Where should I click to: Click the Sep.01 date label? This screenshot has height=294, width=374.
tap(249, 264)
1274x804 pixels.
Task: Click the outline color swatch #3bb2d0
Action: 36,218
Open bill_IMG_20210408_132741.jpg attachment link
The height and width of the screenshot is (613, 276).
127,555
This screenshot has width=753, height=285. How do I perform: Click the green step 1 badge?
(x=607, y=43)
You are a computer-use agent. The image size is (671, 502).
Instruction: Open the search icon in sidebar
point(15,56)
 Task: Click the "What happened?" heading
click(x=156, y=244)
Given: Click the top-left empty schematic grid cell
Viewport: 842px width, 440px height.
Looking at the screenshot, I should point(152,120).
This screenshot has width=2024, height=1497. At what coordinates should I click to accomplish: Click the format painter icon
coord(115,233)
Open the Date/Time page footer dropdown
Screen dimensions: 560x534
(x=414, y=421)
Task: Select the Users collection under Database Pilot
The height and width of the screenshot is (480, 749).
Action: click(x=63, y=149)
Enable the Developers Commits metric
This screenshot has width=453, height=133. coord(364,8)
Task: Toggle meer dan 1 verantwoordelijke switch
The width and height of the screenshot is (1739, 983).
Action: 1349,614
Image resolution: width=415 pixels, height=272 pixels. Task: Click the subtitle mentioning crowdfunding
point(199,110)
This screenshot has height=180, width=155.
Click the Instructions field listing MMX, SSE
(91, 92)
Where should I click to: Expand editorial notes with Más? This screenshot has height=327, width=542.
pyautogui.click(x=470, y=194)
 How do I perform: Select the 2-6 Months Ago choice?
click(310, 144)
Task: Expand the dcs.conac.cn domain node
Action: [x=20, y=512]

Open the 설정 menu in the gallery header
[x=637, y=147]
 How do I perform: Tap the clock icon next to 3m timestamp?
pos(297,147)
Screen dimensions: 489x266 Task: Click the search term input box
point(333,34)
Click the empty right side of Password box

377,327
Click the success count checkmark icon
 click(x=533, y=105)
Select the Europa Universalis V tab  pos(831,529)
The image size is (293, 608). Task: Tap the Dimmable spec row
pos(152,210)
+ + + +
• PROBLEM STATEMENT: Copy out all of the material above word for word, with no changes.

• SOLUTION FOR THIS EXERCISE:
Where should I click to: Click the Sep.01 date label? This screenshot has height=294, width=374.
tap(249, 264)
1274x804 pixels.
Task: Click the outline color swatch #3bb2d0
Action: 36,218
Open bill_IMG_20210408_132741.jpg attachment link
The height and width of the screenshot is (613, 276).
127,555
This screenshot has width=753, height=285. How do I perform: Click the green step 1 badge?
(x=607, y=43)
You are a computer-use agent. The image size is (671, 502).
Instruction: Open the search icon in sidebar
point(15,56)
 Task: Click the "What happened?" heading
click(x=156, y=244)
Given: Click the top-left empty schematic grid cell
Viewport: 842px width, 440px height.
Looking at the screenshot, I should point(152,120).
This screenshot has width=2024, height=1497. At what coordinates should I click to accomplish: Click the format painter icon
coord(115,233)
Open the Date/Time page footer dropdown
Screen dimensions: 560x534
(x=414, y=421)
Task: Select the Users collection under Database Pilot
The height and width of the screenshot is (480, 749).
Action: click(x=63, y=149)
Enable the Developers Commits metric
This screenshot has width=453, height=133. coord(364,8)
Task: Toggle meer dan 1 verantwoordelijke switch
The width and height of the screenshot is (1739, 983).
Action: 1349,614
Image resolution: width=415 pixels, height=272 pixels. Task: Click the subtitle mentioning crowdfunding
point(199,110)
This screenshot has height=180, width=155.
Click the Instructions field listing MMX, SSE
(91, 92)
Where should I click to: Expand editorial notes with Más? This screenshot has height=327, width=542.
pyautogui.click(x=470, y=194)
 How do I perform: Select the 2-6 Months Ago choice?
click(310, 144)
Task: Expand the dcs.conac.cn domain node
Action: [x=20, y=512]

Open the 설정 menu in the gallery header
[x=637, y=147]
 How do I perform: Tap the clock icon next to 3m timestamp?
pos(297,147)
Screen dimensions: 489x266 Task: Click the search term input box
point(333,34)
Click the empty right side of Password box

377,327
Click the success count checkmark icon
 click(x=533, y=105)
Select the Europa Universalis V tab  pos(831,529)
The image size is (293, 608). Task: Tap the Dimmable spec row
pos(152,210)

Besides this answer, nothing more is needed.